As part of the coup, Czar Nickels promptly proposed that his own lieutenant be appointed as the next superintendent: former mayor Norm Rice, whose only qualifications for the job are that he’s African-American, a former czar himself, and has a nice smile (as opposed to the out-going Superintendent Raj Manhas, who rarely smiles at all).
Offended, the school board rejected Rice, because they’d already launched a nationwide search for Manhas’ successor. Presumably they’re looking for someone with prior experience running a school or a school district. In other words, they’re doing their jobs–which, of course, hasn’t stopped our local newspapers from criticizing them for not kowtowing to the Czar.
But does Norm Rice even know anything about schools? No. His plan for saving Seattle schools is full of meaningless rhetoric and an undisguised desire to be back in the command chair again. Remember, in the 1990s, when the mayor and city council were engaged in shady public-private partnerships? When the city built an expensive downtown parking garage for Nordstrom? When the city gave away the PacMed building to Amazon.com in a 99-year lease for almost nothing? When the city agreed to a downtown bus tunnel that sprang leaks and included built-in tracks for light rail that were the wrong size? Remember? Well, that was Mayor Norm Rice.
I should say right now that I don’t attend Seattle public schools and I don’t have children, but I have friends who do. Their kids are getting a decent education, from what I can tell. In fact, they’re getting a much better education than I received from a rural Pierce County school district that boasted a 50% dropout rate and where most of the college-bound students were headed for two-year voc-tech training courses at local community colleges.
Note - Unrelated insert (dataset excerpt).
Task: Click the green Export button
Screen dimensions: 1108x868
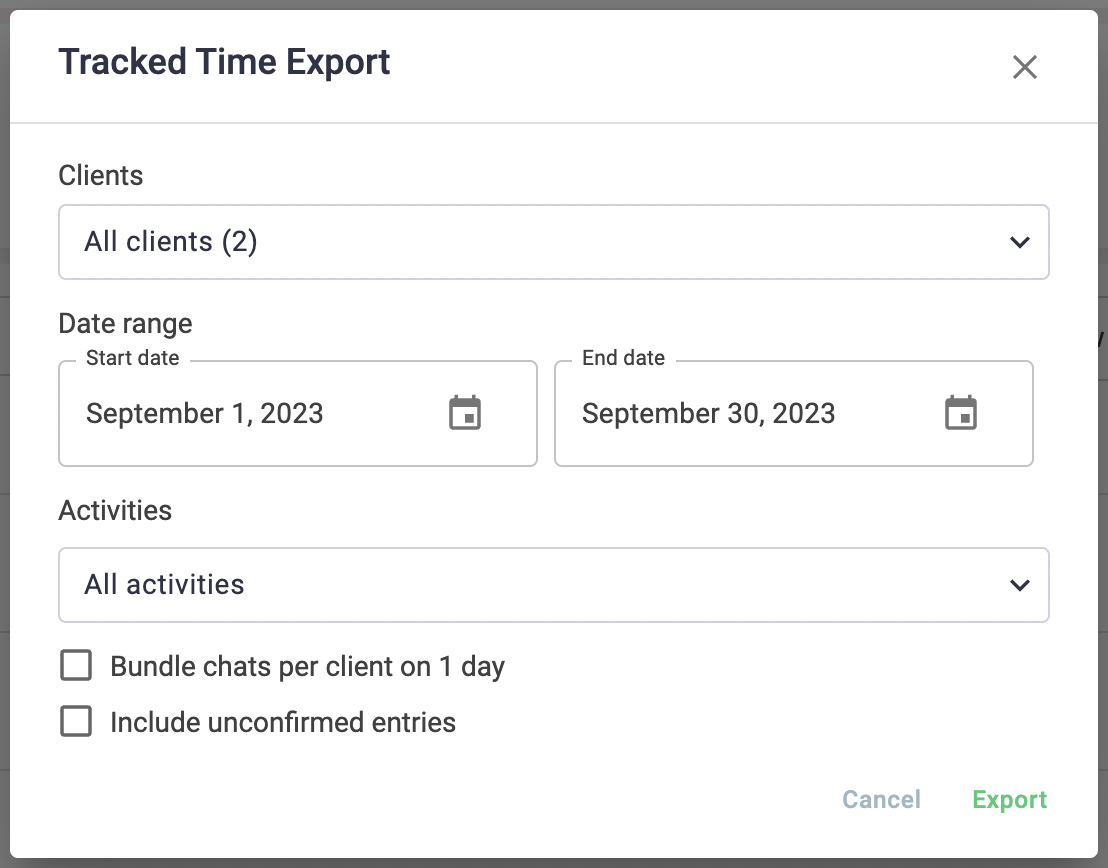Action: 1009,799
The rest of the graduates of my high school joined the military.
Still, I’m glad I didn’t grow up in a third world country with no public education system at all, or one where the teachers were routinely slaughtered by death squads because, as the most literate and educated members of their communities, they spoke out against government oppression. And I’m glad that my school district had enough money to put buses on the road, books on the desks, and teachers in the classroom; there are school districts all over the country and the world that struggle to do just that.
What we tend to forget is this: to get top-quality schools we need to spend more money per pupil and raise teacher salaries. Higher salaries attract better teachers. More money provides more options. Period. This is not just my personal opinion, but the opinion of folks who’ve compared education systems around the country. The defining difference between a school district where the kids do well academically and one where they don’t boils down to dollar signs.
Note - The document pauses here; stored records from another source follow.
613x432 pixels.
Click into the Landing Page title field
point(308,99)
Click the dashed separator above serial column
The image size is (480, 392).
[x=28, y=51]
Why is this so hard to understand, in a country where most of us think that money can buy happiness? Marrying a millionaire might make us happy, but cutting school funding won’t hurt our kids’ test scores? C’mon!
If we want our schools to do better, we shouldn’t put Norm Rice in charge, we should insist that the state and federal governments come up with more funds, and that they help the school board balance the budget. In the meantime, let’s give the school board a break.